— ОПИСАНИЕ ЗАДАНИЯ —
Перепишите весь материал ниже как JSON-список строк, где каждой строке материала соответствует одна строка списка. Пустые строки не включайте.

────────────────────────────────────────

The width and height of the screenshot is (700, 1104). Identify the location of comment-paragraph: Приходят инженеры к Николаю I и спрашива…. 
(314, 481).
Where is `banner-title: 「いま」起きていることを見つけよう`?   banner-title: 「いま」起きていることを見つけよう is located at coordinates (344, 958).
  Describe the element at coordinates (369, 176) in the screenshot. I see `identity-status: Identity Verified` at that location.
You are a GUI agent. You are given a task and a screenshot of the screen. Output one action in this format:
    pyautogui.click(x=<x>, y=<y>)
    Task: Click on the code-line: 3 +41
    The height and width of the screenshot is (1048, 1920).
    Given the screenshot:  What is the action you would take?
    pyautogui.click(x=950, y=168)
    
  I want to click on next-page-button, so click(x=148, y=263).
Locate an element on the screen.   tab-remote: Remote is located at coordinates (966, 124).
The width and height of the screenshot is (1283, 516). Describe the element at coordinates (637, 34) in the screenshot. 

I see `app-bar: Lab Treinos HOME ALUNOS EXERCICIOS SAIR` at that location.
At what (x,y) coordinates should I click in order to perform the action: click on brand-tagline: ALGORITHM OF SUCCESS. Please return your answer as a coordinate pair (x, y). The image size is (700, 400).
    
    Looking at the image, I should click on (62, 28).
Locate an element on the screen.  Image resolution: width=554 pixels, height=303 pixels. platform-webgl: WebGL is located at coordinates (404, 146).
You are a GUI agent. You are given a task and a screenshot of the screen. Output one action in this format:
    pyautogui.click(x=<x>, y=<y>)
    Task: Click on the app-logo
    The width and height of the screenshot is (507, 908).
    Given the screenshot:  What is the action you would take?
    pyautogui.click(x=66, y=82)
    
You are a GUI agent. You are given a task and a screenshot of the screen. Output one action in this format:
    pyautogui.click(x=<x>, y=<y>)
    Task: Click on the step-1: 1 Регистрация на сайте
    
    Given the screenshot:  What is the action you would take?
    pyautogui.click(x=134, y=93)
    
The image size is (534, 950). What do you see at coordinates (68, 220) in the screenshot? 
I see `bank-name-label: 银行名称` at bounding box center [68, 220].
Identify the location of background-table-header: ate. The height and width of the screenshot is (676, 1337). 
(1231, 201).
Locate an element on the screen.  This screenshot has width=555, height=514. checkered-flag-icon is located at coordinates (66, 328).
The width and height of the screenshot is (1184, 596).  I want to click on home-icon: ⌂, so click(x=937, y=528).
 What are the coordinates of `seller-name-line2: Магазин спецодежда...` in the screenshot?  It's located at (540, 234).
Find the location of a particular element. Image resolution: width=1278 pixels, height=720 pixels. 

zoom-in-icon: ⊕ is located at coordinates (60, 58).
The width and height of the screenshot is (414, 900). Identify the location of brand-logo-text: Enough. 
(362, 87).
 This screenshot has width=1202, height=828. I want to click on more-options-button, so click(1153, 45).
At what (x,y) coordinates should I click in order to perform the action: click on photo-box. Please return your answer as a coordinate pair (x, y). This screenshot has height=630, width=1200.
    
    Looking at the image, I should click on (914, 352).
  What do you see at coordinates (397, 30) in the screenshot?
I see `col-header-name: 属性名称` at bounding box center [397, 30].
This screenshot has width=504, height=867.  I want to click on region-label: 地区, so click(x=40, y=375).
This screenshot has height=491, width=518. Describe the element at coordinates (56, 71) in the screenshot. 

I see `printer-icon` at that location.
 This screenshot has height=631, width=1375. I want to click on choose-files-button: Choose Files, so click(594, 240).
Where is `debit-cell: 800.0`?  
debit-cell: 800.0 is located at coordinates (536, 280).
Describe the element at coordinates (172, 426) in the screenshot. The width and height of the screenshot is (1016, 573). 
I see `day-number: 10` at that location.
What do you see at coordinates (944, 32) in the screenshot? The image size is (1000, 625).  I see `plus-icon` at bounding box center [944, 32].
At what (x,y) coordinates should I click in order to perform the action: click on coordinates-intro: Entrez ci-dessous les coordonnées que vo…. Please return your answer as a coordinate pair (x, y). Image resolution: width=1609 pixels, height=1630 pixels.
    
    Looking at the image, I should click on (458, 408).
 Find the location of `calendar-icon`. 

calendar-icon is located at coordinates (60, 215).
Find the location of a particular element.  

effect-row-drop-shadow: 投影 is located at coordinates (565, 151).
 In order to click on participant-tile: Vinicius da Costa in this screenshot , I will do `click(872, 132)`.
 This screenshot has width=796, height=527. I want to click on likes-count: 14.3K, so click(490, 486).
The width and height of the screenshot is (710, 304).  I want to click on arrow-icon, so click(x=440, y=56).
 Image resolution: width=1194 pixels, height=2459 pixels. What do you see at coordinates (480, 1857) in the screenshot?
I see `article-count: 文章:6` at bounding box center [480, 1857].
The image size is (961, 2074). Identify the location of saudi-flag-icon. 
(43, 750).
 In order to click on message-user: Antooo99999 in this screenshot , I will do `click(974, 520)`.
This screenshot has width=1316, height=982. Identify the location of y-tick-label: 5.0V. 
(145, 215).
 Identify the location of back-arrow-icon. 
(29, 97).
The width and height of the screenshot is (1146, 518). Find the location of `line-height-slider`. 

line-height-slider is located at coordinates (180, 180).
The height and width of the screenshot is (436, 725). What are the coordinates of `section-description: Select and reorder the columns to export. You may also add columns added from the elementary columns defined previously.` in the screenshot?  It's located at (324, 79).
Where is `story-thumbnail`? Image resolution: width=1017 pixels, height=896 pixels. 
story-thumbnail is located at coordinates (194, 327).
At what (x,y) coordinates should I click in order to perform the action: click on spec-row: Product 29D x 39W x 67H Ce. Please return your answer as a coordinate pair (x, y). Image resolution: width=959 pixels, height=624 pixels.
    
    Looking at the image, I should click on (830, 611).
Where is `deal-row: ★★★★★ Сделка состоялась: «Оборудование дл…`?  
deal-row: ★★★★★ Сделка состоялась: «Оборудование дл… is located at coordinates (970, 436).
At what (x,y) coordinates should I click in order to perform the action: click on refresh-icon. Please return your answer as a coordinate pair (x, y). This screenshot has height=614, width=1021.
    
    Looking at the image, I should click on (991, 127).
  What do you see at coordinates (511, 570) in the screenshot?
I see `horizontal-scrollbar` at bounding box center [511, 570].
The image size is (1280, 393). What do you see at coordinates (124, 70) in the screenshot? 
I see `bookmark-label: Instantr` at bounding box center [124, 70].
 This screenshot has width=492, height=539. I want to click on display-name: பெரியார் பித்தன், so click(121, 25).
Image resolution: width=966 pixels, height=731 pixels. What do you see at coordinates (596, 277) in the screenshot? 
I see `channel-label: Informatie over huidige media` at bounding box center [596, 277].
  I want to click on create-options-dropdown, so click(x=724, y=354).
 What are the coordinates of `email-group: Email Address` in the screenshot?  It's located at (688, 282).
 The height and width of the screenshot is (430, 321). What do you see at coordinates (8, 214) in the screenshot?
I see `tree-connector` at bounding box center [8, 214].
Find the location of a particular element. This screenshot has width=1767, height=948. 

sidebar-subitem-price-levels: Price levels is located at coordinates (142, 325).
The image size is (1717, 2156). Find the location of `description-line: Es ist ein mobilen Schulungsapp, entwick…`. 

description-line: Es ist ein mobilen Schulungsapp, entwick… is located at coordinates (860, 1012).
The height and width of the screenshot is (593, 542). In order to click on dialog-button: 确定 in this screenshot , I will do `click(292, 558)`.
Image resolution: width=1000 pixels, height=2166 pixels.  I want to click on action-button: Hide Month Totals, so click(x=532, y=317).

────────────────────────────────────────

— ОТВЕТ К ЗАДАНИЮ —
[
  "The width and height of the screenshot is (700, 1104). Identify the location of comment-paragraph: Приходят инженеры к Николаю I и спрашива…. ",
  "(314, 481).",
  "Where is `banner-title: 「いま」起きていることを見つけよう`?   banner-title: 「いま」起きていることを見つけよう is located at coordinates (344, 958).",
  "  Describe the element at coordinates (369, 176) in the screenshot. I see `identity-status: Identity Verified` at that location.",
  "You are a GUI agent. You are given a task and a screenshot of the screen. Output one action in this format:",
  "    pyautogui.click(x=<x>, y=<y>)",
  "    Task: Click on the code-line: 3 +41",
  "    The height and width of the screenshot is (1048, 1920).",
  "    Given the screenshot:  What is the action you would take?",
  "    pyautogui.click(x=950, y=168)",
  "  I want to click on next-page-button, so click(x=148, y=263).",
  "Locate an element on the screen.   tab-remote: Remote is located at coordinates (966, 124).",
  "The width and height of the screenshot is (1283, 516). Describe the element at coordinates (637, 34) in the screenshot. ",
  "I see `app-bar: Lab Treinos HOME ALUNOS EXERCICIOS SAIR` at that location.",
  "At what (x,y) coordinates should I click in order to perform the action: click on brand-tagline: ALGORITHM OF SUCCESS. Please return your answer as a coordinate pair (x, y). The image size is (700, 400).",
  "    Looking at the image, I should click on (62, 28).",
  "Locate an element on the screen.  Image resolution: width=554 pixels, height=303 pixels. platform-webgl: WebGL is located at coordinates (404, 146).",
  "You are a GUI agent. You are given a task and a screenshot of the screen. Output one action in this format:",
  "    pyautogui.click(x=<x>, y=<y>)",
  "    Task: Click on the app-logo",
  "    The width and height of the screenshot is (507, 908).",
  "    Given the screenshot:  What is the action you would take?",
  "    pyautogui.click(x=66, y=82)",
  "You are a GUI agent. You are given a task and a screenshot of the screen. Output one action in this format:",
  "    pyautogui.click(x=<x>, y=<y>)",
  "    Task: Click on the step-1: 1 Регистрация на сайте",
  "    Given the screenshot:  What is the action you would take?",
  "    pyautogui.click(x=134, y=93)",
  "The image size is (534, 950). What do you see at coordinates (68, 220) in the screenshot? ",
  "I see `bank-name-label: 银行名称` at bounding box center [68, 220].",
  "Identify the location of background-table-header: ate. The height and width of the screenshot is (676, 1337). ",
  "(1231, 201).",
  "Locate an element on the screen.  This screenshot has width=555, height=514. checkered-flag-icon is located at coordinates (66, 328).",
  "The width and height of the screenshot is (1184, 596).  I want to click on home-icon: ⌂, so click(x=937, y=528).",
  " What are the coordinates of `seller-name-line2: Магазин спецодежда...` in the screenshot?  It's located at (540, 234).",
  "Find the location of a particular element. Image resolution: width=1278 pixels, height=720 pixels. ",
  "zoom-in-icon: ⊕ is located at coordinates (60, 58).",
  "The width and height of the screenshot is (414, 900). Identify the location of brand-logo-text: Enough. ",
  "(362, 87).",
  " This screenshot has width=1202, height=828. I want to click on more-options-button, so click(1153, 45).",
  "At what (x,y) coordinates should I click in order to perform the action: click on photo-box. Please return your answer as a coordinate pair (x, y). This screenshot has height=630, width=1200.",
  "    Looking at the image, I should click on (914, 352).",
  "  What do you see at coordinates (397, 30) in the screenshot?",
  "I see `col-header-name: 属性名称` at bounding box center [397, 30].",
  "This screenshot has width=504, height=867.  I want to click on region-label: 地区, so click(x=40, y=375).",
  "This screenshot has height=491, width=518. Describe the element at coordinates (56, 71) in the screenshot. ",
  "I see `printer-icon` at that location.",
  " This screenshot has height=631, width=1375. I want to click on choose-files-button: Choose Files, so click(594, 240).",
  "Where is `debit-cell: 800.0`?  ",
  "debit-cell: 800.0 is located at coordinates (536, 280).",
  "Describe the element at coordinates (172, 426) in the screenshot. The width and height of the screenshot is (1016, 573). ",
  "I see `day-number: 10` at that location.",
  "What do you see at coordinates (944, 32) in the screenshot? The image size is (1000, 625).  I see `plus-icon` at bounding box center [944, 32].",
  "At what (x,y) coordinates should I click in order to perform the action: click on coordinates-intro: Entrez ci-dessous les coordonnées que vo…. Please return your answer as a coordinate pair (x, y). Image resolution: width=1609 pixels, height=1630 pixels.",
  "    Looking at the image, I should click on (458, 408).",
  " Find the location of `calendar-icon`. ",
  "calendar-icon is located at coordinates (60, 215).",
  "Find the location of a particular element.  ",
  "effect-row-drop-shadow: 投影 is located at coordinates (565, 151).",
  " In order to click on participant-tile: Vinicius da Costa in this screenshot , I will do `click(872, 132)`.",
  " This screenshot has width=796, height=527. I want to click on likes-count: 14.3K, so click(490, 486).",
  "The width and height of the screenshot is (710, 304).  I want to click on arrow-icon, so click(x=440, y=56).",
  " Image resolution: width=1194 pixels, height=2459 pixels. What do you see at coordinates (480, 1857) in the screenshot?",
  "I see `article-count: 文章:6` at bounding box center [480, 1857].",
  "The image size is (961, 2074). Identify the location of saudi-flag-icon. ",
  "(43, 750).",
  " In order to click on message-user: Antooo99999 in this screenshot , I will do `click(974, 520)`.",
  "This screenshot has width=1316, height=982. Identify the location of y-tick-label: 5.0V. ",
  "(145, 215).",
  " Identify the location of back-arrow-icon. ",
  "(29, 97).",
  "The width and height of the screenshot is (1146, 518). Find the location of `line-height-slider`. ",
  "line-height-slider is located at coordinates (180, 180).",
  "The height and width of the screenshot is (436, 725). What are the coordinates of `section-description: Select and reorder the columns to export. You may also add columns added from the elementary columns defined previously.` in the screenshot?  It's located at (324, 79).",
  "Where is `story-thumbnail`? Image resolution: width=1017 pixels, height=896 pixels. ",
  "story-thumbnail is located at coordinates (194, 327).",
  "At what (x,y) coordinates should I click in order to perform the action: click on spec-row: Product 29D x 39W x 67H Ce. Please return your answer as a coordinate pair (x, y). Image resolution: width=959 pixels, height=624 pixels.",
  "    Looking at the image, I should click on (830, 611).",
  "Where is `deal-row: ★★★★★ Сделка состоялась: «Оборудование дл…`?  ",
  "deal-row: ★★★★★ Сделка состоялась: «Оборудование дл… is located at coordinates (970, 436).",
  "At what (x,y) coordinates should I click in order to perform the action: click on refresh-icon. Please return your answer as a coordinate pair (x, y). This screenshot has height=614, width=1021.",
  "    Looking at the image, I should click on (991, 127).",
  "  What do you see at coordinates (511, 570) in the screenshot?",
  "I see `horizontal-scrollbar` at bounding box center [511, 570].",
  "The image size is (1280, 393). What do you see at coordinates (124, 70) in the screenshot? ",
  "I see `bookmark-label: Instantr` at bounding box center [124, 70].",
  " This screenshot has width=492, height=539. I want to click on display-name: பெரியார் பித்தன், so click(121, 25).",
  "Image resolution: width=966 pixels, height=731 pixels. What do you see at coordinates (596, 277) in the screenshot? ",
  "I see `channel-label: Informatie over huidige media` at bounding box center [596, 277].",
  "  I want to click on create-options-dropdown, so click(x=724, y=354).",
  " What are the coordinates of `email-group: Email Address` in the screenshot?  It's located at (688, 282).",
  " The height and width of the screenshot is (430, 321). What do you see at coordinates (8, 214) in the screenshot?",
  "I see `tree-connector` at bounding box center [8, 214].",
  "Find the location of a particular element. This screenshot has width=1767, height=948. ",
  "sidebar-subitem-price-levels: Price levels is located at coordinates (142, 325).",
  "The image size is (1717, 2156). Find the location of `description-line: Es ist ein mobilen Schulungsapp, entwick…`. ",
  "description-line: Es ist ein mobilen Schulungsapp, entwick… is located at coordinates (860, 1012).",
  "The height and width of the screenshot is (593, 542). In order to click on dialog-button: 确定 in this screenshot , I will do `click(292, 558)`.",
  "Image resolution: width=1000 pixels, height=2166 pixels.  I want to click on action-button: Hide Month Totals, so click(x=532, y=317)."
]